僕の肉体年齢は、感情の潮の満ち引きに弄ばれる小舟だ。喜び、悲しみ、怒り、恋心。そのどれもが僕の存在の輪郭を揺さぶり、昨日と今日、午前と午後で、僕を別人へと作り変える。
この世界では、誰もが「青春の終わり」を迎える。その時、彼らが過ごした煌めくような日々の記憶は『青春の残響(エコーズ・オブ・ユース)』となって空間に溢れ出す。街角のカフェが、ある卒業式の日の光景に包まれたり、公園のベンチが初恋の告白の瞬間に巻き戻ったりする。それは祝福であり、世界が時間を循環させるための儀式なのだと、誰もが疑いもなく信じている。

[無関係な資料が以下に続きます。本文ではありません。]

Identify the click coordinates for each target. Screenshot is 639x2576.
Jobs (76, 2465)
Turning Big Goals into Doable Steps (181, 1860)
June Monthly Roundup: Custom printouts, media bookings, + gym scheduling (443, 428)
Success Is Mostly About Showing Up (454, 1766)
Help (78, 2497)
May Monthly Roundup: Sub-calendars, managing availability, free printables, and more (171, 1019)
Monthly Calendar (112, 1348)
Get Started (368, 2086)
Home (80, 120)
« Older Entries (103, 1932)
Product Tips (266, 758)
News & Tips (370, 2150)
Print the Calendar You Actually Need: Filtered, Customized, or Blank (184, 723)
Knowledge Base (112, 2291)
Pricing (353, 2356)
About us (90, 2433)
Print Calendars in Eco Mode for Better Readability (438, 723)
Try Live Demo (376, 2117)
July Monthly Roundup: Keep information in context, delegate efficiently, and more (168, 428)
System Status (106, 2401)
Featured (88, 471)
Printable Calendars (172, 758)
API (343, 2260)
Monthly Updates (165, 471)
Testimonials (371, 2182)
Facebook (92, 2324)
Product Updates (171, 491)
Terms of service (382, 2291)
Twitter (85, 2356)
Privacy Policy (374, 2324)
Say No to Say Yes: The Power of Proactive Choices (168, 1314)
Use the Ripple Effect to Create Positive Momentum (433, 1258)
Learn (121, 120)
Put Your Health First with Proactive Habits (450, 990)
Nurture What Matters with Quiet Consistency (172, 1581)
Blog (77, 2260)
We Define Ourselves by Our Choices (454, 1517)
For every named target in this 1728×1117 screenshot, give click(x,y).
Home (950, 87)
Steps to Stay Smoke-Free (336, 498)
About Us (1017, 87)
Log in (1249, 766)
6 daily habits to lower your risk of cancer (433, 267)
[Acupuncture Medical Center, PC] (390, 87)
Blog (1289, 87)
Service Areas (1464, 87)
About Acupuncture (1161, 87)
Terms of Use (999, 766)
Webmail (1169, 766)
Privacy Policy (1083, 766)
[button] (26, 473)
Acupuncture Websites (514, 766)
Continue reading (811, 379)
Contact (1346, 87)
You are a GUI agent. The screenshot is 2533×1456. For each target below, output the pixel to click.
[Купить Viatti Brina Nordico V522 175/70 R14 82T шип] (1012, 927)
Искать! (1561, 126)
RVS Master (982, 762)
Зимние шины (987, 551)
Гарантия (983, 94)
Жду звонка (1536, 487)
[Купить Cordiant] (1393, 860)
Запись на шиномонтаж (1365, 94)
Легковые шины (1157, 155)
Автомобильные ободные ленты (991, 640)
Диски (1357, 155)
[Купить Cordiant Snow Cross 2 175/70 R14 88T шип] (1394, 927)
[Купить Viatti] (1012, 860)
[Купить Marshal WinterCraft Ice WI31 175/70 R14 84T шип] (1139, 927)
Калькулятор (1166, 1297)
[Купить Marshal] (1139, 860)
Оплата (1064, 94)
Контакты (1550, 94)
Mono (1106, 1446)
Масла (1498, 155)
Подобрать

だが、僕にはその兆候すらない。僕の時間は一方向に流れず、ただ激しく揺れ動くだけ。大人になることも、過去を美しい残響として世界に還すこともできず、僕は永遠に時間の迷子だった。
胸のポケットには、古びた真鍮製の『時間羅針盤(クロノ・コンパス)』が収まっている。幼い頃からずっと一緒の、僕だけのお守り。針は一本しかなく、文字盤もないそれは、僕の年齢が変わるたびに気まぐれに回転し、カチ、カチ、と不規則な心音のような音を立て続けていた。
第二章 残響は囁かない
「私、もうすぐだと思うんだ」
夕暮れの坂道で、隣を歩く幼馴染のヒカリが呟いた。彼女の横顔を照らす茜色の光が、その頬に大人びた陰影を落とす。今日の僕は彼女と同じ一七歳の姿で、その言葉の意味を痛いほど理解できた。
「そっか」
「うん。なんだか、胸の中の思い出たちが、外に出たがってる感じがするの。キラキラして、あったかくて」
ヒカリは楽しそうに笑う。でも僕には、その笑顔が寂しさで滲んで見えた。彼女が大人になる。それは、彼女が過去を世界に放ち、僕のような不安定な存在を過去の一部として置いていくということだ。僕たちの共有した時間も、美しい『残響』の一部に加工されてしまう。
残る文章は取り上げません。